_What to work on_. Print word for word the lines from the records below, starting at the line that contains "You are a computer-use agent. The" and stopping after the line that contains "click(x=654, y=150)". Leave the pictures out of your answer.

## Start Material

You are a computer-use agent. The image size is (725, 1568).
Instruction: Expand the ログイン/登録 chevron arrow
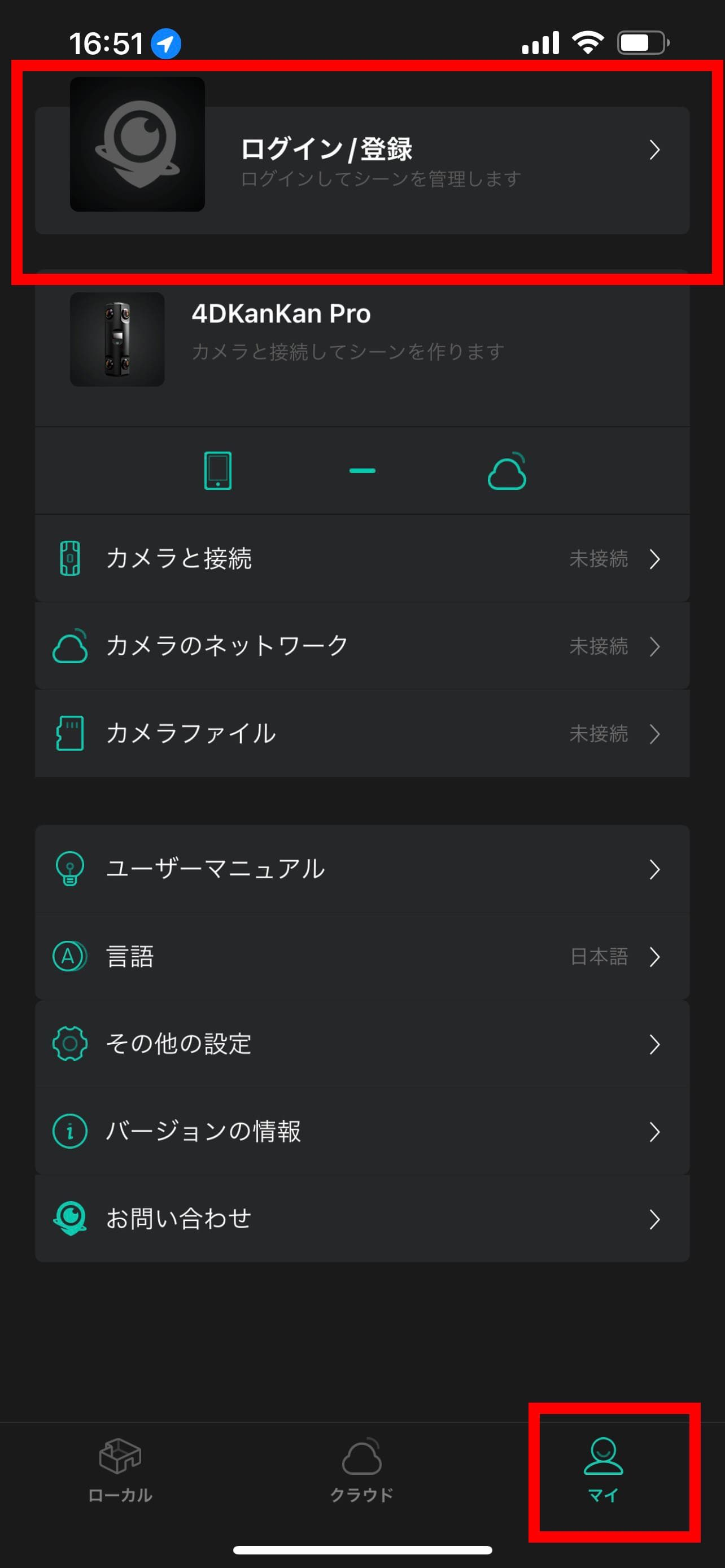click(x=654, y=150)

## End Material
## Start Material

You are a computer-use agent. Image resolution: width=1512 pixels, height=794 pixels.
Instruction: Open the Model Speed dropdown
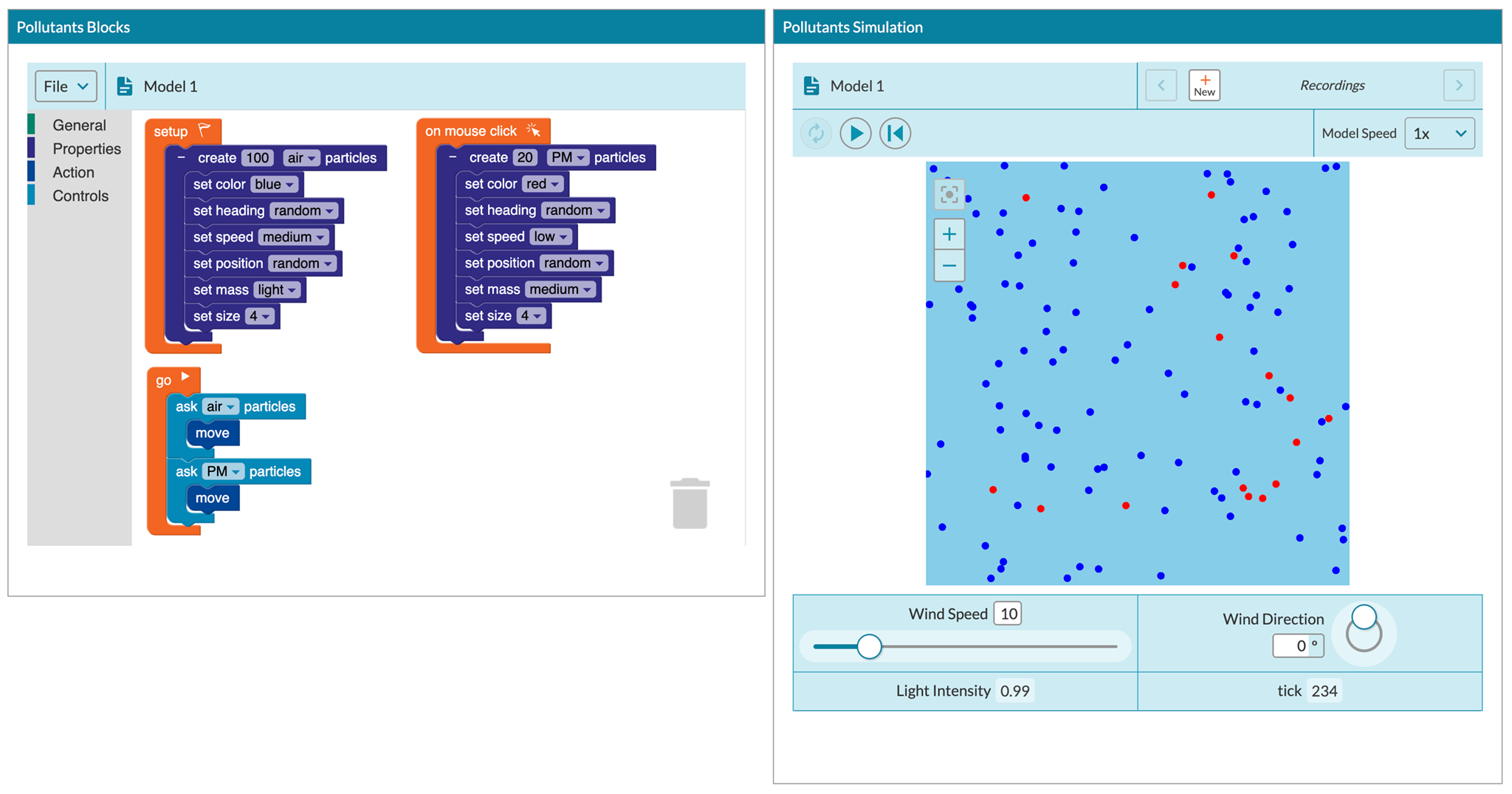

## End Material

_Result_.
You are a computer-use agent. The image size is (725, 1568).
Instruction: Expand the ログイン/登録 chevron arrow
click(x=654, y=150)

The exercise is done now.